__RECORDS FOR THIS TASK__.
● ● ● ●

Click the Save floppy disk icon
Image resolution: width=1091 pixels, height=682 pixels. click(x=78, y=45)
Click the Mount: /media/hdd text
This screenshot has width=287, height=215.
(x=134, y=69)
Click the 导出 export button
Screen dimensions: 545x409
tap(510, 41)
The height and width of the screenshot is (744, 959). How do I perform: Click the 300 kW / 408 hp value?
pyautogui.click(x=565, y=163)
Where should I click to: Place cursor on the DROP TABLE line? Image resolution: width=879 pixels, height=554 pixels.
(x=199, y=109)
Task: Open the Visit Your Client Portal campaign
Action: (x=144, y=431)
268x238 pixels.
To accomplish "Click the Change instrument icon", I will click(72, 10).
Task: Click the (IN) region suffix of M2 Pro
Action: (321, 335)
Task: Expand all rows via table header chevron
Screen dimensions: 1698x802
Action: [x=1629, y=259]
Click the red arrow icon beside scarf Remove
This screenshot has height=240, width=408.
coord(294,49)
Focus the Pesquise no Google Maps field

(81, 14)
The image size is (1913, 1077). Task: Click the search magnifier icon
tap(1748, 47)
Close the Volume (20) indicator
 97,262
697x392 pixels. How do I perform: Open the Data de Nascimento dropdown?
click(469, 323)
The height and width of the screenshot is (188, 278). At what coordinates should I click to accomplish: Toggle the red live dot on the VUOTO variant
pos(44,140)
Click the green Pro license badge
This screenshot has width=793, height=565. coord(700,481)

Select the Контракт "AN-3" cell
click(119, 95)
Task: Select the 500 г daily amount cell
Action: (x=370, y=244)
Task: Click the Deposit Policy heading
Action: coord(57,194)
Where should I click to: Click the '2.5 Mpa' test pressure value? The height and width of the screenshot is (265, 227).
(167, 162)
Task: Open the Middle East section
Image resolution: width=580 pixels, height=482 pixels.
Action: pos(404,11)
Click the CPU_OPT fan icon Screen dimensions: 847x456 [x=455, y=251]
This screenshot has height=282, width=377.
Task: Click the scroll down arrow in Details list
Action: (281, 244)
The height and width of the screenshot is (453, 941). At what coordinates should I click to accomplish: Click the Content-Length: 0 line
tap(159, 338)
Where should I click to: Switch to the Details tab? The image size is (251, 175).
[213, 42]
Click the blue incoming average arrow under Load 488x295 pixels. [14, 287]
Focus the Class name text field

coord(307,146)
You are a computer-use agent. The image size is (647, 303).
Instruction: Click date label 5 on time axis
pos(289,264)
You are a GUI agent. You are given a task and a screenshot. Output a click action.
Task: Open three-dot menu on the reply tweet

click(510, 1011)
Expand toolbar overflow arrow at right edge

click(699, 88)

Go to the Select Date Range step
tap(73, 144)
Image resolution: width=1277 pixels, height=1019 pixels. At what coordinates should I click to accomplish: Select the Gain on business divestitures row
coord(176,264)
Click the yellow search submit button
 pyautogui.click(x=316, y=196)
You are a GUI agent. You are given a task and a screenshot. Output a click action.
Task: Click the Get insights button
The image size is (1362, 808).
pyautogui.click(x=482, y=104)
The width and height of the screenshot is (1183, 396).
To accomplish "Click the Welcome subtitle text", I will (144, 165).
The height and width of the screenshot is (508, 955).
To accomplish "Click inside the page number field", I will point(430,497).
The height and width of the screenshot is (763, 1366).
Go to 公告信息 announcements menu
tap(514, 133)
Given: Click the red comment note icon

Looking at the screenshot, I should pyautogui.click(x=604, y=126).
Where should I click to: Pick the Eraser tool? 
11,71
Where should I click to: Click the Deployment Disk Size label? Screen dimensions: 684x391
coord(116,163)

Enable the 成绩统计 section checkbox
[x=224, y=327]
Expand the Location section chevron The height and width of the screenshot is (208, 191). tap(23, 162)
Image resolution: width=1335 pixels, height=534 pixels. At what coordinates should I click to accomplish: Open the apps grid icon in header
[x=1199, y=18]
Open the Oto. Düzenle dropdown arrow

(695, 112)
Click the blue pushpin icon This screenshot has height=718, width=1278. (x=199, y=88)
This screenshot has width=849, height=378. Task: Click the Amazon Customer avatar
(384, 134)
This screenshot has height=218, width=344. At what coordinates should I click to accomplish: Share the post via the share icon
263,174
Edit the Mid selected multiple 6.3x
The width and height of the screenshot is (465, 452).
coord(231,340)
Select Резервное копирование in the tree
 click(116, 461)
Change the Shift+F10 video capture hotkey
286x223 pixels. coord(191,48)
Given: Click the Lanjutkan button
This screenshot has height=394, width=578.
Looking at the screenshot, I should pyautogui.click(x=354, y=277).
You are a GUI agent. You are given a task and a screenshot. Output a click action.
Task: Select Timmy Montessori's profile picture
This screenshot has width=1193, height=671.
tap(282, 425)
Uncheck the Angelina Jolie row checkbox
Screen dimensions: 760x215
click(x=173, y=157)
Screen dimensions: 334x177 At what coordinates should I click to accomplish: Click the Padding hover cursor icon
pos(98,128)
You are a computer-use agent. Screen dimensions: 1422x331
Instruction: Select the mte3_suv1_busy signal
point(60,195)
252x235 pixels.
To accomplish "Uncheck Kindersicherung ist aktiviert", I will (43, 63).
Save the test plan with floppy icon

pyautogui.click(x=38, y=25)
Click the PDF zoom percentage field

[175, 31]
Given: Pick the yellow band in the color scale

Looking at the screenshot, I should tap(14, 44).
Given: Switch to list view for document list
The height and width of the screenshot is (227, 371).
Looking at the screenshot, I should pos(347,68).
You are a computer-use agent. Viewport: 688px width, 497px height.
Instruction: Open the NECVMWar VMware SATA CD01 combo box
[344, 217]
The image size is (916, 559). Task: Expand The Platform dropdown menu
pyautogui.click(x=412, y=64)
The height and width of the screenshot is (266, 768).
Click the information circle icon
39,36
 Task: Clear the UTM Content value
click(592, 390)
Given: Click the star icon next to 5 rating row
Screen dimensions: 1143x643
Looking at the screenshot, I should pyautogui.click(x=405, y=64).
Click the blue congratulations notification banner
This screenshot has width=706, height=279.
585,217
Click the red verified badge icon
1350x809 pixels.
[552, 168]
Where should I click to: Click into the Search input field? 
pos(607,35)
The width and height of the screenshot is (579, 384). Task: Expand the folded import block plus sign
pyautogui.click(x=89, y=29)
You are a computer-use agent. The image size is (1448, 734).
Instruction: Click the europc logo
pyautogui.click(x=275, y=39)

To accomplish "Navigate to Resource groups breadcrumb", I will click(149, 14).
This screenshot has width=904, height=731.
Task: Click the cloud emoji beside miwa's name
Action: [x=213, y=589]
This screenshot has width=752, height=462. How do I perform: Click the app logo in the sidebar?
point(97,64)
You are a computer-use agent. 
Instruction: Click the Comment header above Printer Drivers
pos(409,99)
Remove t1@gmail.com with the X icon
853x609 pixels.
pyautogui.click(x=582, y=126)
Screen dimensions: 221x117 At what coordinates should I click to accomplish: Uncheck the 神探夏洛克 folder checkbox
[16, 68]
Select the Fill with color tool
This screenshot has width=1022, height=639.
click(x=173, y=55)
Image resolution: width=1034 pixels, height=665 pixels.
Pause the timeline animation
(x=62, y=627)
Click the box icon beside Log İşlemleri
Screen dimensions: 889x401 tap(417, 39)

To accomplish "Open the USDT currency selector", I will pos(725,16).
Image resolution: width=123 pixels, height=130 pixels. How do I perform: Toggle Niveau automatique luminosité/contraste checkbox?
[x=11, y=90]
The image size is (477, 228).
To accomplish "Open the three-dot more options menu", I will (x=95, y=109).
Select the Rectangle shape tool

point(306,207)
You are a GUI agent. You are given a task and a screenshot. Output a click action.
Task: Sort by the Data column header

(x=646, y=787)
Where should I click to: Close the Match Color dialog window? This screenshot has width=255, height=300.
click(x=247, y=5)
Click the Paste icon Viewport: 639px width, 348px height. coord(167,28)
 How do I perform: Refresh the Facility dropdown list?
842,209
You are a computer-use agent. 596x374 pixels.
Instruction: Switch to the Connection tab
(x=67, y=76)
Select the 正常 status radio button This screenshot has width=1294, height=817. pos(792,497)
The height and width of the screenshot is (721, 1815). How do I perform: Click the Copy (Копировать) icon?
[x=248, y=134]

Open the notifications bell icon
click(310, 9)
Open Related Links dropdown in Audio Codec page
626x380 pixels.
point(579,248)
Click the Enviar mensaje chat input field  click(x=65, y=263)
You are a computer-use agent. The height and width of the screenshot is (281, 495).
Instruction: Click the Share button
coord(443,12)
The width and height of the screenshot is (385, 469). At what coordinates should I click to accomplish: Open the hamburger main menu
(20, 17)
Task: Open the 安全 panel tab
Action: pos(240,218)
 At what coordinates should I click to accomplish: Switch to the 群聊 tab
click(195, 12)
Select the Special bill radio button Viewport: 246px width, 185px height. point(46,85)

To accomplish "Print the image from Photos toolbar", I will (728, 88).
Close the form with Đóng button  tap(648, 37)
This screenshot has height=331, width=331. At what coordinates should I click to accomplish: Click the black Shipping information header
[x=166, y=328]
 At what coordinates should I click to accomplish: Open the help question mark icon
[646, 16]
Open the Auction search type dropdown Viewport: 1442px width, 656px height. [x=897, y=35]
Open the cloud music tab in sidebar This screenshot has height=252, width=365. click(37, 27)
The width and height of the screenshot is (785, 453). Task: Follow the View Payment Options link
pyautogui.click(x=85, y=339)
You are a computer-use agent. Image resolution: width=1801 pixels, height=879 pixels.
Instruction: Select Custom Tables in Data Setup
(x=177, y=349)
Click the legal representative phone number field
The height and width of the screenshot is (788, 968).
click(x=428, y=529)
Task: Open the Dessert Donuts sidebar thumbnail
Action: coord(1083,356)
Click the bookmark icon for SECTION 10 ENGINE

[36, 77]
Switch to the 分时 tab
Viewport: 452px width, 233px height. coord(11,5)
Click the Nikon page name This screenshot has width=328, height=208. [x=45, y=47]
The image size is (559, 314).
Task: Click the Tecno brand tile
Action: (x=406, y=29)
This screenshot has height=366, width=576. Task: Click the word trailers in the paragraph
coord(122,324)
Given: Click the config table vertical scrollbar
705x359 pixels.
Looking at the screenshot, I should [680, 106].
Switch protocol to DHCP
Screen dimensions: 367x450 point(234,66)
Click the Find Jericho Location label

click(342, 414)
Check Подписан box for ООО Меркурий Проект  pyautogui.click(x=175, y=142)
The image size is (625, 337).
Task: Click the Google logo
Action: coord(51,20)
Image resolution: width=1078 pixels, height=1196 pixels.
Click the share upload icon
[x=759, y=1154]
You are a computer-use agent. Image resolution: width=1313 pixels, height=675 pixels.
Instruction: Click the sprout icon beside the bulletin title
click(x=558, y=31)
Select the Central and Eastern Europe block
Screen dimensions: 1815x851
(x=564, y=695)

● ● ● ●

__PROBLEM REQUIREMENTS__. Within the entries, find all lines holding "radio" and copy each one.

__OUTPUT BELOW__.
Select the 正常 status radio button This screenshot has width=1294, height=817. pos(792,497)
Select the Special bill radio button Viewport: 246px width, 185px height. point(46,85)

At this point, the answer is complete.